20. Changes in social relationships

Other Projects The Group Can Consider

One of the beautiful things about a rap group is that members can do things in addition to meeting for the basic rap sessions. This list is by no means all-inclusive.

1. Reciprocal Babysitting Members can sit for each other informally, or set up a formal reciprocal babysitting service.

2. Telephone Round Robin A member spotting a much-used item (diapers) on sale or desiring to get information to the whole group can do so by calling the member whose name follows hers on the membership list. That member in turn will call the next on the list and so on until all have been reached. The last name on the list calls the first.

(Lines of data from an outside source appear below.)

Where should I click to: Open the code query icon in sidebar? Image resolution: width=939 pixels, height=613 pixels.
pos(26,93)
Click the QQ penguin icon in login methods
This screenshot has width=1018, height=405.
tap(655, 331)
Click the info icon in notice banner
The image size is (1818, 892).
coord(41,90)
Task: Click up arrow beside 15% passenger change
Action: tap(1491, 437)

3. Socializing with Members Five mothers babysit in. one location for all ten children while the other five mothers go to the theater, out to lunch, to a museum, etc. The next week the mothers switch roles; those who went out, babysit; those who babysat, go out.

4. Cooperative Buying of Baby Items Does everyone need a highchair? A car seat? What about approaching a local merchant and asking for a discount if you all buy from him?

5. Parties with Your Mates It's nice to get your mates involved too. Agree on a place to meet, split the cost of paper goods, and have a party one evening. Each member prepares a dish (menu to be coordinated by the member hosting the party). Beverage and/or liquor costs are also shared. Babies can be included or each member can find a sitter for the evening, as the group prefers.

6. Book Discussions Agree on a book to be read by a certain date. In addition to (or instead of) discussing a “topic,” share your reactions to the book.

7. Toy/Clothing/Coupon Exchange Got a gift that you absolutely hate but can't exchange? Baby tired of one particular toy? Find a coupon you can't use but think someone else can? Why not swap with another group member? Toy swaps can be for a limited period of time - say two weeks, after which the baby might think it's brand new and enjoy it again.

8. Demonstrating Crafts Does anyone in the group have a specialty that can be demonstrated to the whole group: knitting, crocheting, cake decorating, etc.? Sharing the skill expands everyone's abilities.

9. Meeting with Your Mates Why not get babysitters one evening and have a rap session with your mates? Agree on a topic in advance, make sure everyone understands the ground rules, and try it.

10. Rap Groups for Men Only The men might be interested in forming their own rap group!